Gwendolyn decides that she needs to figure out a way to contact her Earth (Earth/1). In an effort to make her stolen drug money look legitimate she decides to go to Cali, Colombia where she recruits her first followers. Gwendolyn also starts a company named IngolfTech to use as a front to sell high technology to raise the capital necessary to build the equipment necessary to contact her Earth.

During the same time Kenneth Lafarge comes to Earth/2, ending up in a cornfield somewhere in Illinois. He starts with trying to contact the CIA, explaining why he is there and who Gwendolyn is, but everyone thinks he is insane and he is forced to fight his way out. However, this makes Carmaggio look deeper into Gwendolyn and her business, but he still cannot do much. At the same time he and Jennifer Feinberg start to develop a relationship.

Jennifer follows her boss and a few other co-workers down to the Bahamas where IngolfTech's headquarters is located. Lafarge learns about Gwendolyn's location and also travels there, attempting a sneak attack on her headquarters. He is forced to retreat, however, when he is unable to fight off both the security and Gwendolyn herself.

Lafarge returns to New York and contact Carmaggio and explains everything to him. Carmaggio agrees to help him stop Gwendolyn and recruits some of his colleagues as well. Lafarge provides them with a small number of plasma rifles he has built with local technology.

Gwendolyn returns to New York and buys the warehouse where she first came to Earth/2 and the area around it. She intends to open up a wormhole there and let through large numbers of soldiers from her timeline to take over Earth/2. During a brief contact with Earth/1, she learns the Samothracians attacked Earth but were beaten back "only just." Both Carmaggio and Lafarge decide that this is their best and only chance they have to stop Gwendolyn. They attack the warehouse and fight Gwendolyn and her security forces. Lafarge and Gwendolyn battle, damaging the wormhole generator and making it explode. Only Carmaggio and Jennifer survive.

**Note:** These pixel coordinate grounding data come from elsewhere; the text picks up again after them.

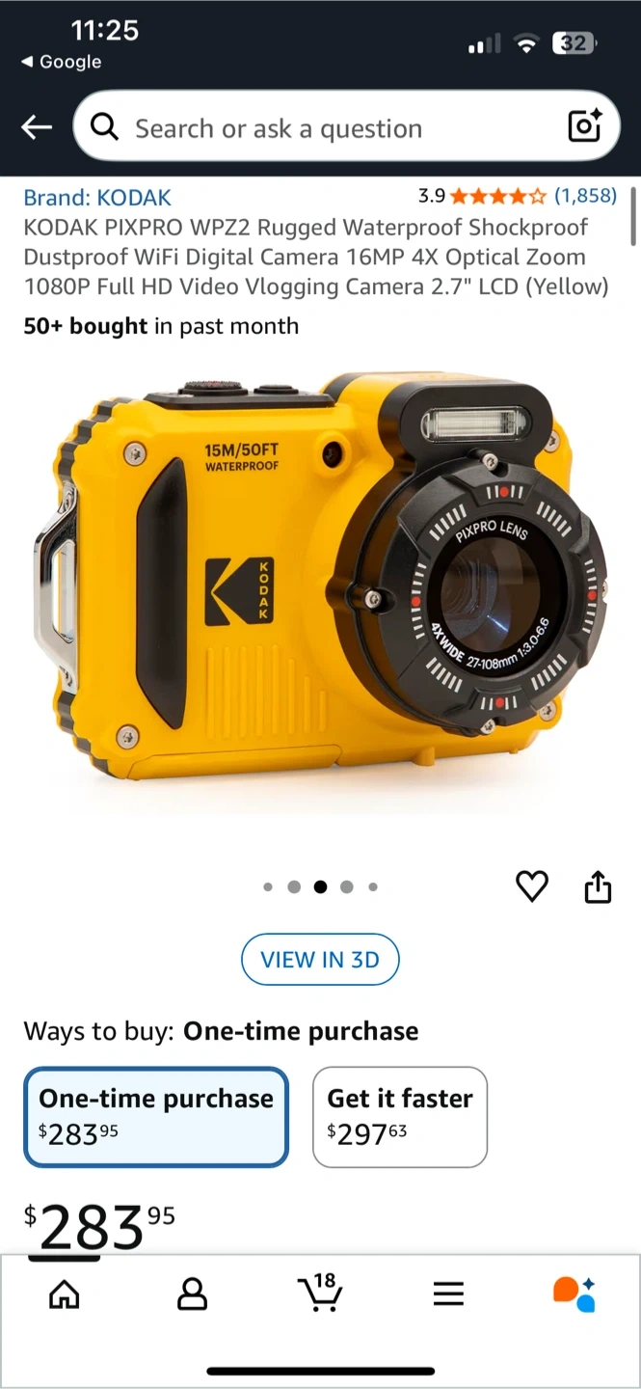Tap the share icon
Viewport: 641px width, 1389px height.
[x=598, y=885]
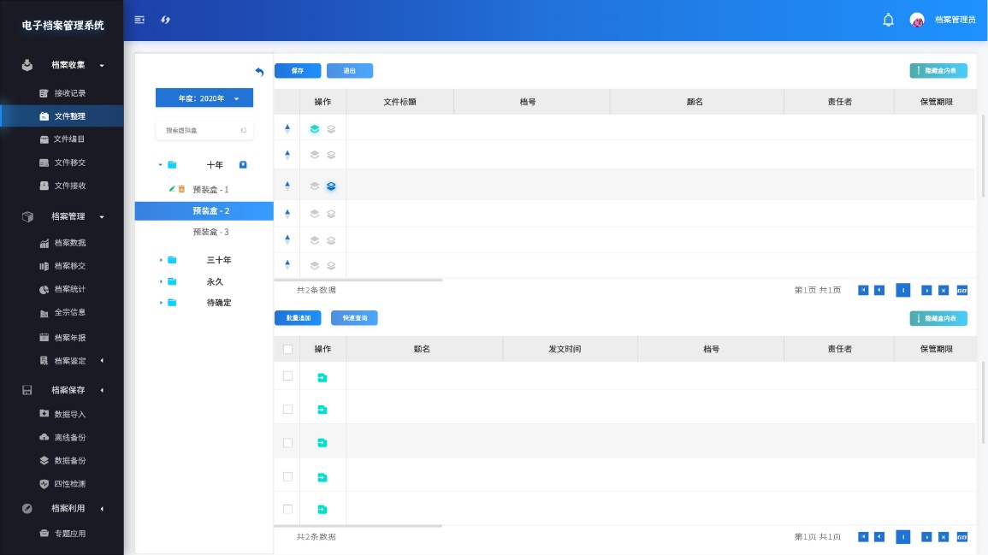Viewport: 988px width, 555px height.
Task: Click the teal layers icon in the first upper table row
Action: click(315, 129)
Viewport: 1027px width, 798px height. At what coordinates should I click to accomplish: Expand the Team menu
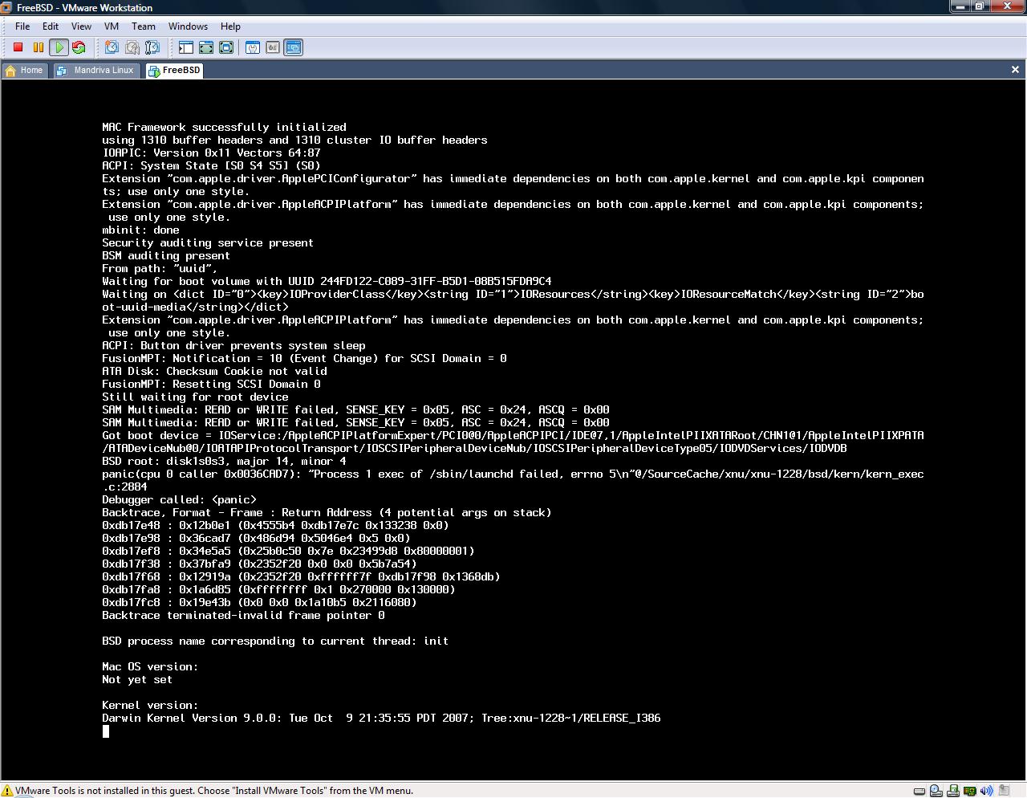144,26
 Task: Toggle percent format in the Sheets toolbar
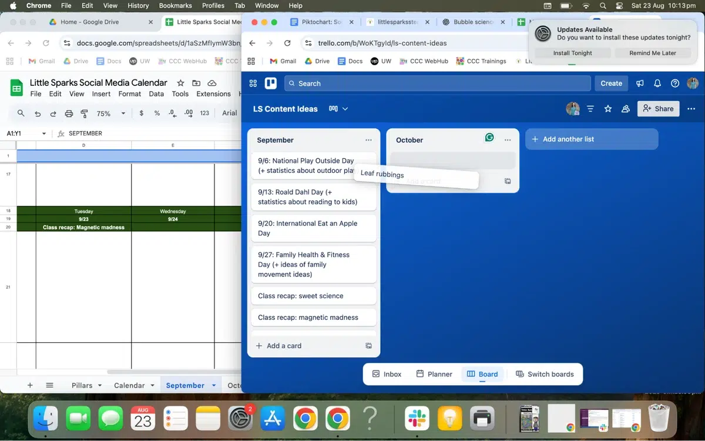157,113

Afterwards Carmaggio and Jennifer marry and take over IngolfTech, thanks to Lafarge hacking Gwen's records and creating a fake will. At the same time, two of Gwendolyn's followers are traveling under the sea in a secret submarine and with them a cloned baby of Gwendolyn.

==Main characters==

- Detective Lieutenant Henry Carmaggio: The main protagonist of the story, he is a detective at the NYPD whose investigation of Gwen's first murder leads him into doing everything in his power to prevent Gwen from conquering the Earth. After Gwen's death he becomes the owner of IngolfTech and decides to sell the advanced technology brought to this Earth by Gwen.
- Gwendolyn Ingolfsson: A genetically engineered Draka and the main antagonist, she is accidentally sent to Earth/2 when supervising construction of a wormhole generator. She tries to recontact her Earth to bring about the conquest of Earth/2.
- Kenneth Lafarge: A Samothrace agent, sent to Earth/2 to stop Gwendolyn, teams up with Henry Carmaggio. Distant relative to Chantal Lefarge (Under the Yoke) and Frederick and Marya Lefarge (The Stone Dogs)
- Jennifer Feinberg: Work colleague of one of Gwendolyn's victims, she later starts to have feelings for Henry Carmaggio and the two marry at the end of the novel.

==Postscript==
A framing device included in the collected edition, The Domination, is set several years after the events of Drakon. By that time Carmaggio is the wealthiest man in the world and is living in an orbital habitat. In the story he introduces a young scientist in his employ to the company's real secret: that they are reverse engineering technology instead of making new discoveries and that he hopes to allow them to advance Earth technology to be able to stave off a Draka attack, “because out there, they’re still waiting. They know we’re here, and they’re hungry”.